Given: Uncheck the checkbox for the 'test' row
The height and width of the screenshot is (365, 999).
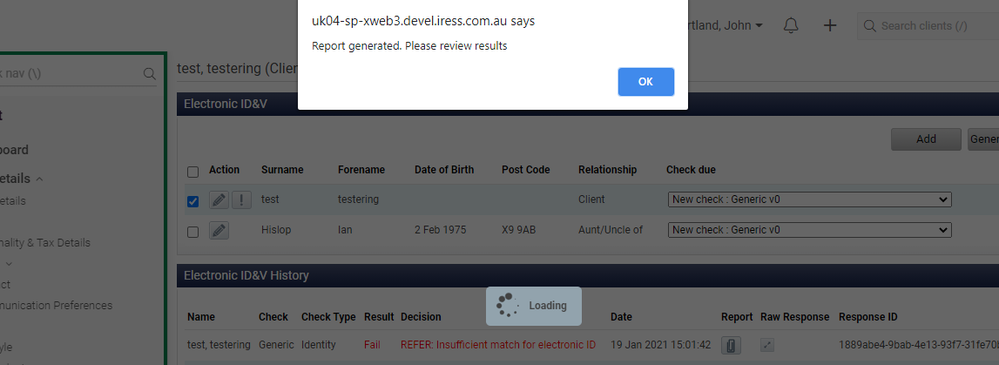Looking at the screenshot, I should [192, 201].
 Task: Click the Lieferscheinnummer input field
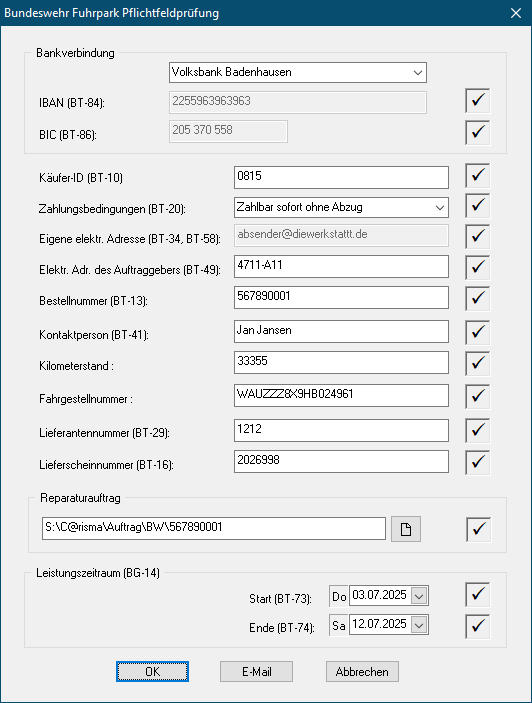tap(341, 461)
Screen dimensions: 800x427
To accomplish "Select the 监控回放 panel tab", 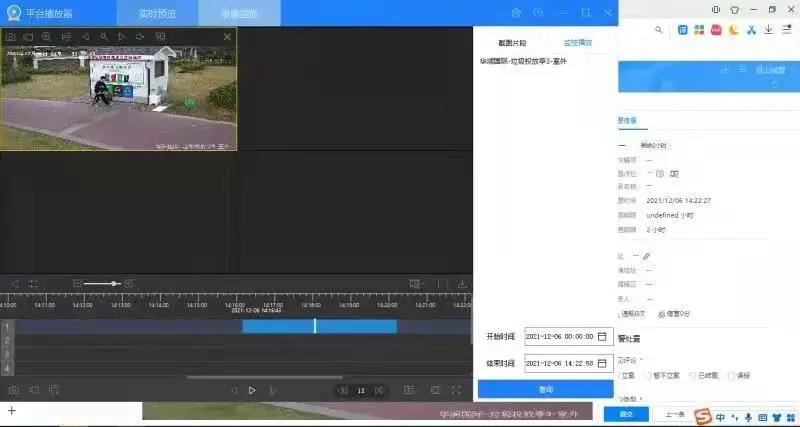I will pos(578,43).
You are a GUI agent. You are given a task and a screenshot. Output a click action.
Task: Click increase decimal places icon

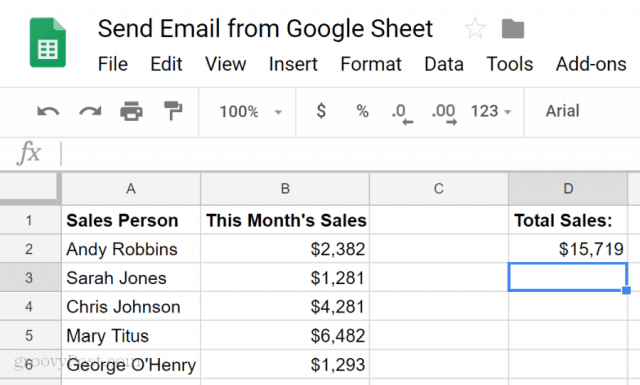pyautogui.click(x=444, y=113)
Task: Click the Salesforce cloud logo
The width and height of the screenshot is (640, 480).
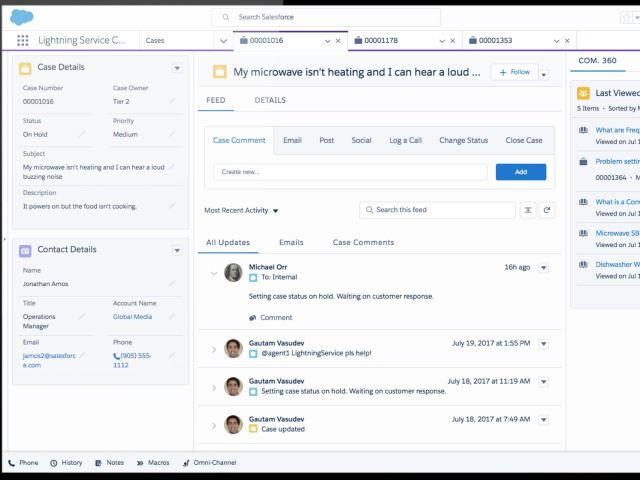Action: click(22, 16)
----
=== ABOUT THIS EXERCISE ===
Retype the line containing "Task: Click the Salesforce cloud logo" and all lines after it through the end of the material, exactly and only those, leaving out pictures.

=== RESULT OF THE EXERCISE ===
Task: Click the Salesforce cloud logo
The width and height of the screenshot is (640, 480).
Action: click(22, 16)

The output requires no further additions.